What would you have done without the WT?

by expatbrit 32 Replies latest jw friends

  • mommy
    mommy

    Rob,
    I am sorry that these things have happened. Has it been a long time ago? I remember when I first left I had alot of the feelings you have and was enraged alot. What a waste of my life. Then as the years passed other bad things happened to me in no way connected to wtbts. I would get just as upset and then I realized that this is life. I fall down, but try very hard to get back up. This life is so precious, and so short. Not one of us knows what tomorrow will bring. I hope you have a better tomorrow and find the road out of the wtbts easier wiht us here to listen.(((((HUGS))))) I will be here if you need anyhing
    RHW,
    That is really neat I sometimes would like the healing touch myself. The woman in the article would even do this on large animals such as elephants and rhino's. Like I said there are only a handful out there in America, maybe you can look into furthering your practice. Might be a way to make a big chunk of change before you retire
    wendy

  • princecharmant
    princecharmant

    We're what we are because of what we've done and where we've been. I don't intend to hurt anyone, but how could you ever know? In this hotch-potch gathering, most of us would have blamed anything and anyone for being who we are today anyway. And since most of us agree here that being a Witness was the worst thing that ever happened to us, why don't we give get over it and stop whining?

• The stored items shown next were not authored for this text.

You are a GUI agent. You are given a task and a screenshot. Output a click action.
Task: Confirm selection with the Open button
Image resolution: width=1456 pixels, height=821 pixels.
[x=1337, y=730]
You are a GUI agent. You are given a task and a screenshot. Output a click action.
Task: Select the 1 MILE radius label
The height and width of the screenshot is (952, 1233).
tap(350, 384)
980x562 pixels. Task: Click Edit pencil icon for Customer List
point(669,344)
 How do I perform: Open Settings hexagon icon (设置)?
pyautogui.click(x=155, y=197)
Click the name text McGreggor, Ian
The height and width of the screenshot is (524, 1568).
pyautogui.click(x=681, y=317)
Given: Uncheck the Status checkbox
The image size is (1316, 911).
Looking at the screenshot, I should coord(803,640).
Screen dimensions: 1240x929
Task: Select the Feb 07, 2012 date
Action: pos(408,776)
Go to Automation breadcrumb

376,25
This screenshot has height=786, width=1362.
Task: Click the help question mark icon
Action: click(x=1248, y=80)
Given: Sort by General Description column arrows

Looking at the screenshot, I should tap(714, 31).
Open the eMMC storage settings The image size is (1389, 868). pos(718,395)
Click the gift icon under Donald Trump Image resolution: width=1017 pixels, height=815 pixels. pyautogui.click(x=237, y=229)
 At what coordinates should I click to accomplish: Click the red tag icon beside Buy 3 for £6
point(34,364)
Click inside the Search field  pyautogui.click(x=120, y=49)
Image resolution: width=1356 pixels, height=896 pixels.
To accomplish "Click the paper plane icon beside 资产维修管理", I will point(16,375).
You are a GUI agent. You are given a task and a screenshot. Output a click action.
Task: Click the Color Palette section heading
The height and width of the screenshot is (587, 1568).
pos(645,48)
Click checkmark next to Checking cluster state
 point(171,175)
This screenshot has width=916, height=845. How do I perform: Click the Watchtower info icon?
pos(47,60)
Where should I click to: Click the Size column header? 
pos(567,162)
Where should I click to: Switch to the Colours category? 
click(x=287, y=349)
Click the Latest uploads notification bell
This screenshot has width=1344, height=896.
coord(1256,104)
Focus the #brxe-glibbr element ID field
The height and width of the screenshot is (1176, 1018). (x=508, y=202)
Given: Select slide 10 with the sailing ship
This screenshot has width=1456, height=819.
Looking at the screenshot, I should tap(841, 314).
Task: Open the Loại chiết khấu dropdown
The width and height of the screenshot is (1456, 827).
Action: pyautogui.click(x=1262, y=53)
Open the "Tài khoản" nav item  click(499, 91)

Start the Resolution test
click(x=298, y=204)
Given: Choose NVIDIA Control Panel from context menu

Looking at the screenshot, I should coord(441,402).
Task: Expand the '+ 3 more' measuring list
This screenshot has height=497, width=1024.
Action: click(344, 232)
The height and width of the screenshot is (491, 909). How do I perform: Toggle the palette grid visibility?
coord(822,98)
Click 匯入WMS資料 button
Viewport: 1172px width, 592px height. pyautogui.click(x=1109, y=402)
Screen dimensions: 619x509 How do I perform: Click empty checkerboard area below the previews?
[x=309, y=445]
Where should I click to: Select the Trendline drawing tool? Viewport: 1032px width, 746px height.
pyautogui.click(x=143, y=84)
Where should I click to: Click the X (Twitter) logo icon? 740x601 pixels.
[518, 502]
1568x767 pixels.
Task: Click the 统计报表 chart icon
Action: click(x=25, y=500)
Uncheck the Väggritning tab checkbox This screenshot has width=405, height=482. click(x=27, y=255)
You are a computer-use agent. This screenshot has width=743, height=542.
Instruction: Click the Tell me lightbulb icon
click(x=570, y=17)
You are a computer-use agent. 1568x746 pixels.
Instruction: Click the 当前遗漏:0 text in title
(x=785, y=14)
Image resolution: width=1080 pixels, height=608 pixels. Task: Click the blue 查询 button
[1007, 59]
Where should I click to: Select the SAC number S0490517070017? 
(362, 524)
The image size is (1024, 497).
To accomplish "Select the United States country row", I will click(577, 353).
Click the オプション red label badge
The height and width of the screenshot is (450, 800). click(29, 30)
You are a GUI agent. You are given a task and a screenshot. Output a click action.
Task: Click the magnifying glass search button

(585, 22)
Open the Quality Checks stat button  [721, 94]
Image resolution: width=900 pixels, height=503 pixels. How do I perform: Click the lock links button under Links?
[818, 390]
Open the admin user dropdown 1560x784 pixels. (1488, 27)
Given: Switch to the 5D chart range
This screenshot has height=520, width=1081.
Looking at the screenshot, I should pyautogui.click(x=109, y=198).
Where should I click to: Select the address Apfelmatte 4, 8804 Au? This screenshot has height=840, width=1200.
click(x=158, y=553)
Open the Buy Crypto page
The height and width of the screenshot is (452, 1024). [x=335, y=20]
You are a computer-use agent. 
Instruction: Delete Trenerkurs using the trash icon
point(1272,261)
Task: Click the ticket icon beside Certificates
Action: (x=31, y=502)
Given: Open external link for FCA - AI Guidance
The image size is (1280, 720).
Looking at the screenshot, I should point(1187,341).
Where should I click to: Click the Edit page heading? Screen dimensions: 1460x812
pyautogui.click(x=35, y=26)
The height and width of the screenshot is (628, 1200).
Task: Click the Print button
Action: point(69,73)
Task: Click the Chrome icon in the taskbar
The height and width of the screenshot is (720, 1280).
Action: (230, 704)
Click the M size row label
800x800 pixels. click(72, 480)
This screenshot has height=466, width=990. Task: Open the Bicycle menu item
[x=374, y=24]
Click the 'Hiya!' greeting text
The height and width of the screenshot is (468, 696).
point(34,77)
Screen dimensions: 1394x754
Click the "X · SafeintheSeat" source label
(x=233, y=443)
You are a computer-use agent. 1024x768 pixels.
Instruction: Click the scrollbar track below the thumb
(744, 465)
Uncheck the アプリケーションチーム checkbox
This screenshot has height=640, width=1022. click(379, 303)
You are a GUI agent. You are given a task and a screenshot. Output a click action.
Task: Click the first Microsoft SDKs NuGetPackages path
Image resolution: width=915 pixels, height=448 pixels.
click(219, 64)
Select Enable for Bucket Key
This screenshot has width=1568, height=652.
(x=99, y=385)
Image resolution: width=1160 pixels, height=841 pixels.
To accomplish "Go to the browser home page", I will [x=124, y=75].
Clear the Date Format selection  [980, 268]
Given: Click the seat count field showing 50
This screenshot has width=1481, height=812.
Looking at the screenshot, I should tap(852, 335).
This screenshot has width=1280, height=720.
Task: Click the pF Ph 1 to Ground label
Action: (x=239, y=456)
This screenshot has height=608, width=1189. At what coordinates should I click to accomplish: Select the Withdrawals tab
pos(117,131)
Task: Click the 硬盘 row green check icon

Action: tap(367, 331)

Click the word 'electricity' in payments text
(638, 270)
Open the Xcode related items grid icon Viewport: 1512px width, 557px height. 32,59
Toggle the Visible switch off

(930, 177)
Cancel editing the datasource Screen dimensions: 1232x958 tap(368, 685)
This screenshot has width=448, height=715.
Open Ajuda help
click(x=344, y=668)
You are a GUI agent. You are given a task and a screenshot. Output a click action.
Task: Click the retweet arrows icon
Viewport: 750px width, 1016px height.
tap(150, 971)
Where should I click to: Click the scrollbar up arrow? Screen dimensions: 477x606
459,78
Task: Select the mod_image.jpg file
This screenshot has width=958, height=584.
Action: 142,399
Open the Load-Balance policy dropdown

    Because finally, the more I read this board, the more I see that ALL OF YOU ARE STILL JEHOVAH'S WITNESSES AND AT THE RATE YOU'RE GOING, YOU WILL REMAIN WITNESSES UNTIL YOU DRAW YOUR LAST BREATHE. You're struggling to exorcise yourselves, but you have failed so horribly.

    OK, it's my first post, but I've been here for a while. Don't tell me about the other boards (H20, the defunct Witnet which this board incarnates so negatively to the point that I see Obed's "ghost" around it, etc.).

    If you failed to be what you should have been, blame yourself first and the WT after.

  • Prisca
    Prisca

    hmm.. well.. thank you for your soothing words of encouragement - not!

  • Mr Angry
    Mr Angry

    To Princecharmant

    Yes thank you! Most uplifting.

    "why don't you get over it and stop whining"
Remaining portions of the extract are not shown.